▶ EXERCISE OBJECTIVE: Find each line in the items below that contains the word "what", and copy every such line in full.

▶ SOURCE MATERIAL:
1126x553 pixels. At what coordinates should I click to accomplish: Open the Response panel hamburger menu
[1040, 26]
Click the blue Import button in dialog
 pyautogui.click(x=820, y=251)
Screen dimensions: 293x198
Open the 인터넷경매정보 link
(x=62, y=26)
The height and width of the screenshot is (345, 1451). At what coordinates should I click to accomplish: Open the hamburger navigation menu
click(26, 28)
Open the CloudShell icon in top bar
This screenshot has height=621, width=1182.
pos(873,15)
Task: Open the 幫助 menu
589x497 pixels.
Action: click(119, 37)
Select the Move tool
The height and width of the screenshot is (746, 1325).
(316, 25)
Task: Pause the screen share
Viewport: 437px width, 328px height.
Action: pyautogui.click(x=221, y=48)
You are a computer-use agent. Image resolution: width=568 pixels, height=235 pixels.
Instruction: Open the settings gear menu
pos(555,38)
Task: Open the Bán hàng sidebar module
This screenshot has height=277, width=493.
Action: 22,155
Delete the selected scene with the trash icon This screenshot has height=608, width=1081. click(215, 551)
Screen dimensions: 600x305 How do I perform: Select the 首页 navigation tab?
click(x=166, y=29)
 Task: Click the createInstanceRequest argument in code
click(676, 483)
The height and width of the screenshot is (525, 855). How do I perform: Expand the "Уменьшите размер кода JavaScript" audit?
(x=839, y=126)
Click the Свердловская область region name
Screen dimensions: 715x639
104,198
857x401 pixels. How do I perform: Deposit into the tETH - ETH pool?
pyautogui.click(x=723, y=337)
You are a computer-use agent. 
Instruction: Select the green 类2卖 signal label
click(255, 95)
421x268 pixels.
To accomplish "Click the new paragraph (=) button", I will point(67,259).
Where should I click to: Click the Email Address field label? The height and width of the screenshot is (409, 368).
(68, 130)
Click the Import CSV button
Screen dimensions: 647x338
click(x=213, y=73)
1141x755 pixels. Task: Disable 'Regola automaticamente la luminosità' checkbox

▶ FINISHED TASK:
1126x553 pixels. At what coordinates should I click to accomplish: Open the Response panel hamburger menu
The height and width of the screenshot is (345, 1451). At what coordinates should I click to accomplish: Open the hamburger navigation menu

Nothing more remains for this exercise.